Saturday, April 26, 2008

The Development of the Cascadia Garden

Eucomis Circle August 2008

A slender form of Chamaecyparis lawsoniana March 2009 

 Mt Rainier at dawn from the Cascadia Garden January 2010

The Cascadia Garden began in 1920. Betula pendula, Camellia japonica, Erica carnea, Pieris japonica, Hybrid Tea Roses, Weigela coraeensis, Aucuba japonica, Rhododendron ‘Pink Pearl’ & Skimmia japonica were planted during the 1st 40 years.  Those plants were here when I moved to the property with my parents in 1961, at the age of 2 years.

From 1961 to 1992, the Cascadia Garden was developed mainly by my father. Native plants were transferred from his parents' property on Phantom Lake in the City of Bellevue. Chief among them were Acer circinatum, Arctostaphylos uva-ursi, Gaultheria shallon, Mahonia aquifolium & nervosa, Polystichum munitum & forest perennials Achlys triphylla, Dicentra formosa, Maianthemum dilatatum & Oxalis oregana.  In 1970 Corylus avellana ‘Contorta’ was planted. Many hybrid Rhododendron were added during the 1980s. Most of the original garden plants were removed with the notable exceptions of the large & gnarled Pieris japonica & the vigorous Weigela coraeensis. Rhododendron 'Pink Pearl' was relocated. 

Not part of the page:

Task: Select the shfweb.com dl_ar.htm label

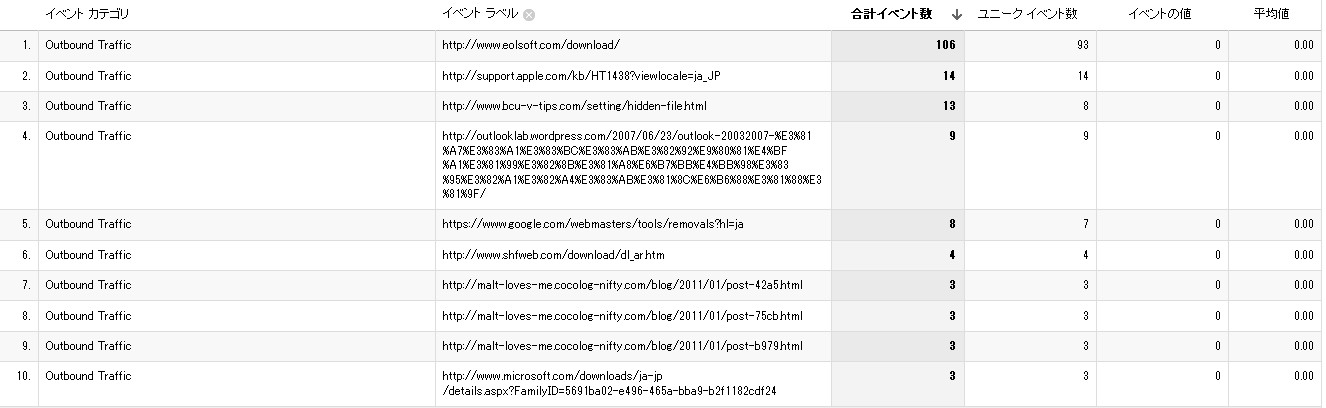Action: 553,255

After I returned to the property in 1992, development of the garden increased dramatically. A wide array of plants was added. Many smaller gardens were made. A perennial border was begun in 1993 which gradually became a mixed border of blue & yellow, called the Entry Border.

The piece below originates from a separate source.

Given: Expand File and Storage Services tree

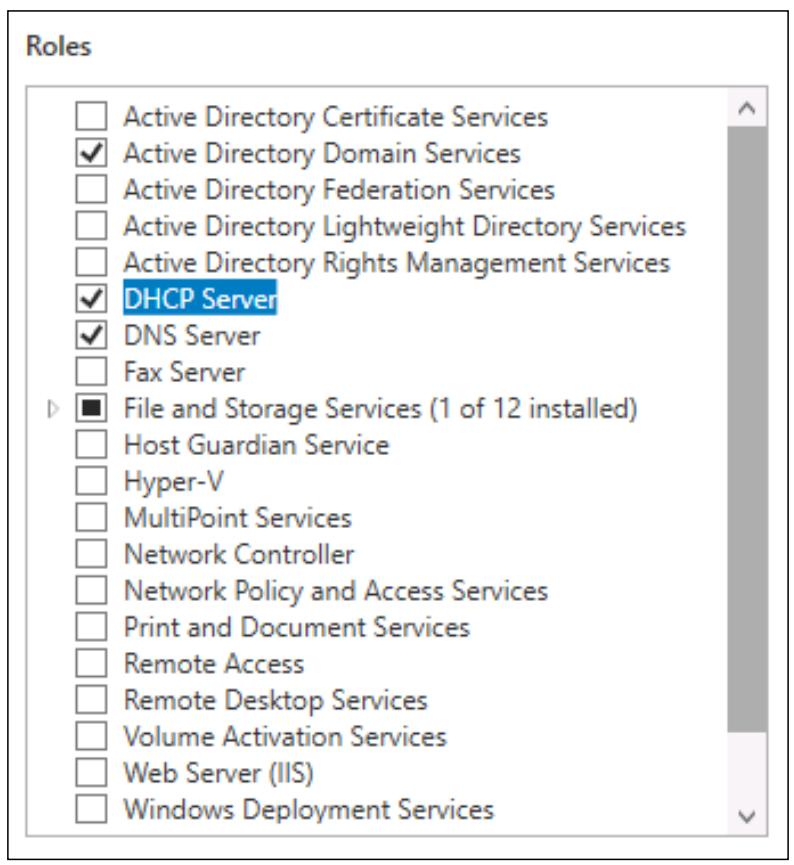Looking at the screenshot, I should 52,409.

In 1994 the lawn was replaced with a small vegetable garden, a large perennial garden, a rock garden & a xeric garden.  5 Paeonia suffruticosa were planted in the perennial garden. Within 5 years they had grown enough to shelter a garden of woodland perennials beneath. The Peony Shade Garden underplanting was begun in 2003. A slender, pendulous form of Chamaecyparis lawsoniana  had seeded in from nearby gardens. Some were transplanted to better sites. The Bosque was gradually created in the southwest corner of the garden using Acer circinatum, Chamaecyparis lawsoniana, Sorbus gonggashanica & Thuja plicata.

In 2004 the xeric garden became the Stony Slope Xeric Garden. The area was retained with low stone walls. Large & small stones were scattered throughout. The ground & path were covered in gravel. Plants from dry, stony, mountainous sites in western North America, western & central Asia were planted.

The rock garden was transformed into the 7-foot-wide Privacy Screen along the northern property line. 2 small gardens were created in front: the Eucomis Circle & the West Coast Perennial Garden.